Tahapan Perkembangan Pembelajaran Nilai Keagamaan Anak Usia Dini
Mari kita lanjutkan diskusi kita tentang bagaimana ananda yang sudah memasuki usia taman-kanak-kanak mulai mengenal dan memahami nilai-nilai agama. Berikut ini 5 kemungkinan tentang tahapan perkembangan dan pemahaman ketika anak diperkenalkan tentang nilai keagamaan, ada 5 tahapan nih Super Parents, diantaranya yaitu unreflective, egocentris, misunderstand-verbalis, ritualis, dan imitative.
Tahap Unreflective (Tanpa Refleksi)
John Echol (1995) Memaknai istilah reflektif sebagai tidak mendalam. Pada tahapan ini, anak belum memiliki kemampuan untuk menyaring informasi keagamaan yang mereka dapatkan secara mendalam. Mereka belum bisa merenungkan. Mereka akan menerima informasi sesuai dengan pikiran polos mereka. Kalau orang tua bilang "Tuhan selalu melihat kita", bisa saja Ananda berimajinasi Tuhan adalah sesosok makhluk yang memiliki mata besar dan mengawasi terus.
Ketika Super Parents bercerita tentang keindahan surga, bisa jadi dalam benak Ananda akan terbayang bahwa surga adalah suatu tempat yang dipenuhi dengan aneka coklat, permen dan juga puding. Atau hal lainnya sesuai dengan apa yang Ananda sukai dan gandrungi.
Untuk itu pada tahapan ini pemberian pengetahuan keagamaan masih dalam konteks yang sederhana. Jangan sekali-kali kita menakut-nakuti Ananda dengan ungkapan,"Nanti masuk neraka lho!". Fokus saja dulu ke hal-hal dasar seperti, "Tuhan sayang kita" atau "Berbuat baik itu penting".

Petunjuk:
**A.** Kumpulkan setiap baris entri di bawah yang memuat kata "chart". Perhatikan bahwa huruf besar dan huruf kecil dibedakan.
**B.** Lanjutkan teks tentang tahapan pembelajaran nilai keagamaan anak usia dini di atas, dimulai sesudah kalimat terakhirnya.

Cuplikan Data:
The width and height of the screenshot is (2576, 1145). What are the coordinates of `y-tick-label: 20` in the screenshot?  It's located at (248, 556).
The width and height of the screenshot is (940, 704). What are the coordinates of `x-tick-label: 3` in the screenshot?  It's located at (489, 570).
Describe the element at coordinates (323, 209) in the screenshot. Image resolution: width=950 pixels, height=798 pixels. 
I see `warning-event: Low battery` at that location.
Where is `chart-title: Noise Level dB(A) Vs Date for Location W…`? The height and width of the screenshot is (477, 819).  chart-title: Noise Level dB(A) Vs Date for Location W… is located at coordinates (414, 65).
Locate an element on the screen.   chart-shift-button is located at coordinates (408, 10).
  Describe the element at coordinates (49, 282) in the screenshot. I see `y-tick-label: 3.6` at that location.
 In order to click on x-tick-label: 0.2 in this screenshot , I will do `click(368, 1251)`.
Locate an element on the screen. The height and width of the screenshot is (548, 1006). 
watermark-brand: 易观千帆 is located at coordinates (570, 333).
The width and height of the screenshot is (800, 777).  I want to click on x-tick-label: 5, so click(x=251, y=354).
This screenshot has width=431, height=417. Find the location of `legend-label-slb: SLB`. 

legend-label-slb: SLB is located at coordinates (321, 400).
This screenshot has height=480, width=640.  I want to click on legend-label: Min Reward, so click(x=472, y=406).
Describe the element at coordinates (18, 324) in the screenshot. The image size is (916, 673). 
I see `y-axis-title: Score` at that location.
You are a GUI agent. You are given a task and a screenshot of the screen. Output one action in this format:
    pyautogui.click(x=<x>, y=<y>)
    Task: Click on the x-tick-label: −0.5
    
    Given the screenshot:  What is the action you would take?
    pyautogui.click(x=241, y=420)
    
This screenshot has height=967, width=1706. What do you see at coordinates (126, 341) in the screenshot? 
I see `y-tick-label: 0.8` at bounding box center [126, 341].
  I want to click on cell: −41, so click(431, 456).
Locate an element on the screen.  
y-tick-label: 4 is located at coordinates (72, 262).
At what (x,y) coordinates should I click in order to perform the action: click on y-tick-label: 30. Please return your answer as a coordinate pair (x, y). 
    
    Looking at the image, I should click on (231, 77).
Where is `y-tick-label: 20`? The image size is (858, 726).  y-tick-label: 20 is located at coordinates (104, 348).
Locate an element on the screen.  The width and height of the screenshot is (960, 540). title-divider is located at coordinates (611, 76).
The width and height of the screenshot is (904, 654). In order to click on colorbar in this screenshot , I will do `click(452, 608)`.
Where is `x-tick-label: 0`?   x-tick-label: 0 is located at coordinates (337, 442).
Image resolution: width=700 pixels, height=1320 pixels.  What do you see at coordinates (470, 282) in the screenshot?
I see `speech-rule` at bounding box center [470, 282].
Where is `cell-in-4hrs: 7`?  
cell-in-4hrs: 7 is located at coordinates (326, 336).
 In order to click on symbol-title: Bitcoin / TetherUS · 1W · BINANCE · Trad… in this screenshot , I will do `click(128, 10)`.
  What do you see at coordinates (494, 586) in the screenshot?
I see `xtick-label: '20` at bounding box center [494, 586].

Bagian Jawaban:
**A.**
Where is `chart-title: Noise Level dB(A) Vs Date for Location W…`? The height and width of the screenshot is (477, 819).  chart-title: Noise Level dB(A) Vs Date for Location W… is located at coordinates (414, 65).
Locate an element on the screen.   chart-shift-button is located at coordinates (408, 10).

**B.**
Berbasis pernyataan Maria Montessori yang menerangkan bahwa pikiran anak usia dini layaknya sebuah spons, mereka akan menyerap segala informasi yang masuk ke dalam pikiran mereka dengan sangat mudah, semudah spons dalam menyerap cairan. Untuk itu pada tahapan ini ceritakan hal-hal yang baik terlebih dahulu.
Para pendidik dan orang tua juga tidak perlu terlalu kecewa atau memarahi anak ketika anak tidak serius menjalankan pembelajaran tentang salat atau doa, karena anak belum bisa serius dan merenungkan apa yang dipelajarinya. Apalagi jika kita menuntut mereka untuk mengikuti sama persis dengan apa yang kita ajarkan.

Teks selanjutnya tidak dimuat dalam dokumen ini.